Coming off their divisional home win over the Lions, the Vikings flew to Soldier Field for a Week 7 NFC North duel with the Chicago Bears. In the first quarter, the Vikes drew first blood as Peterson got a 1-yard touchdown run. The Bears responded with quarterback Kyle Orton completing an 18-yard touchdown pass to tight end Greg Olsen, along with running back Garrett Wolfe returning a blocked punt 17 yards for a touchdown. Minnesota responded with a 24-yard touchdown pass from Frerotte to Shiancoe. In the second quarter, it was back and forth. Chicago kicker Robbie Gould kicked a 26-yard field goal, while Longwell got a 42-yard field goal for the Vikings. Bears cornerback Zack Bowman recovered a fumble in Minnesota's endzone for a touchdown, but the Vikings canceled it out on a 1-yard touchdown run by Taylor. Chicago closed out the half as Gould got a 48-yard field goal.

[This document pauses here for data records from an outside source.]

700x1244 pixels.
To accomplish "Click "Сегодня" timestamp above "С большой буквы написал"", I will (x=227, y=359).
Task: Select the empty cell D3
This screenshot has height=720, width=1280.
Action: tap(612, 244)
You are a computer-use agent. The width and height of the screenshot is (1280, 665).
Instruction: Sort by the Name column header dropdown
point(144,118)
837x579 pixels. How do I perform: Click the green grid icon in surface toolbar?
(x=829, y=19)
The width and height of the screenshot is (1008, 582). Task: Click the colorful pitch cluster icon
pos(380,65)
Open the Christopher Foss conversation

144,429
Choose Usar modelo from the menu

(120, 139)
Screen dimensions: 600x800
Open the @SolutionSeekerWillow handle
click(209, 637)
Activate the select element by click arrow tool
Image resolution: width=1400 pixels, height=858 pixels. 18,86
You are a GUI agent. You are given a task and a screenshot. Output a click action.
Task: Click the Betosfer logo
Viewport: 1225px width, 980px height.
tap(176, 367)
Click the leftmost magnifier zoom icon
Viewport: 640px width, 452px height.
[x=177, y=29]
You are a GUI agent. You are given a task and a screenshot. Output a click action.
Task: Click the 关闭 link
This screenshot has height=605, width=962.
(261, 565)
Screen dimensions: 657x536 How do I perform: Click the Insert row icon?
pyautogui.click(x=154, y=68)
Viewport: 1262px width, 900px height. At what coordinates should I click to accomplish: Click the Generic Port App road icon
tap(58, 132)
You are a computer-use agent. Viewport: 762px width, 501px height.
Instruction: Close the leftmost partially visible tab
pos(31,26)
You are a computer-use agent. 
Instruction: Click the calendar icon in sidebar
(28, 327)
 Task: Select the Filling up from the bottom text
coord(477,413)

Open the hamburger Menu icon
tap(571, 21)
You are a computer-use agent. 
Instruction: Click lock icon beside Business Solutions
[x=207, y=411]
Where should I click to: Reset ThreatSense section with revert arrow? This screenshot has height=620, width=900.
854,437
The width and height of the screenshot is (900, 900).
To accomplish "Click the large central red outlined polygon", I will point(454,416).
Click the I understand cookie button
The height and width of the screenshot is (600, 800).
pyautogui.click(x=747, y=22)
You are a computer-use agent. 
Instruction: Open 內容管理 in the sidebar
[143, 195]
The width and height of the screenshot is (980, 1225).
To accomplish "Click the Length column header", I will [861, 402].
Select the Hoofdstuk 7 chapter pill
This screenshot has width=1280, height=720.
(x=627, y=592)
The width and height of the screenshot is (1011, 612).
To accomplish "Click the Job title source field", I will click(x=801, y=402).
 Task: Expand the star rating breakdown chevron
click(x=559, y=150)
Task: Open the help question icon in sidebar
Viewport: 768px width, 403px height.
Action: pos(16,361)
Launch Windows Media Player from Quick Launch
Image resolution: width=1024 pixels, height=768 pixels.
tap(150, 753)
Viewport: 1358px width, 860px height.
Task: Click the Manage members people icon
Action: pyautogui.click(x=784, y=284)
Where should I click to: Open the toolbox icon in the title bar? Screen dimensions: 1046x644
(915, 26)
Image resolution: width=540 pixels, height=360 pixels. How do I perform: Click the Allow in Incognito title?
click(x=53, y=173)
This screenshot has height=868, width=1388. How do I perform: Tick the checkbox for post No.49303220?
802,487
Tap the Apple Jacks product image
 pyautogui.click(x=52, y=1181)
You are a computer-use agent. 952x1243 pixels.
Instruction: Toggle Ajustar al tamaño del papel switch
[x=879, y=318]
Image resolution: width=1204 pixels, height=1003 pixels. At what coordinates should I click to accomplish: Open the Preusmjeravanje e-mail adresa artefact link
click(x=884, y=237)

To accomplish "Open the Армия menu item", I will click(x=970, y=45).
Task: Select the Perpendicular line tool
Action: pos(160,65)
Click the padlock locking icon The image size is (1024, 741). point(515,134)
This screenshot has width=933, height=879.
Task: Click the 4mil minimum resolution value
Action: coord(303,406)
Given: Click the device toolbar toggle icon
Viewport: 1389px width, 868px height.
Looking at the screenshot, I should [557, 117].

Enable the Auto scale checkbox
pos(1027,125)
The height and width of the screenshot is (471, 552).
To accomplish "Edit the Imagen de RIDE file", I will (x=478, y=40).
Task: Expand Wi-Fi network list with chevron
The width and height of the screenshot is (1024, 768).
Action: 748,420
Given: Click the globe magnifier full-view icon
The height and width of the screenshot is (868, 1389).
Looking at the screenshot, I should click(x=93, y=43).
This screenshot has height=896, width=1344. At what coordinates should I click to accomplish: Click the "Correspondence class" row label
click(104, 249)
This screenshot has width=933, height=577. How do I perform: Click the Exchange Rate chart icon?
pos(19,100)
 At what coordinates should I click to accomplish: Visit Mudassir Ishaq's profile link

In the third quarter, the Bears got the lead again as wide receiver Rashied Davis recovered a fumble in Minnesota's endzone for a touchdown. The Vikes replied as Peterson got a 54-yard touchdown run. Chicago then struck again, as Orton completed a 51-yard touchdown pass to wide receiver Marty Booker. In the fourth quarter, the Bears struck again as running back Matt Forte got a 1-yard touchdown run. Minnesota tried to rally as Longwell nailed a 23-yard field goal, along with Frerotte completing a 5-yard touchdown pass to Berrian. However, Chicago's defense stepped up and prevented the Vikes from tying the game, intercepting Frerotte one more time.

With the loss, the Vikings went into their bye week at 3–4.

The 89 combined points is the most in a single game in the history of both franchises.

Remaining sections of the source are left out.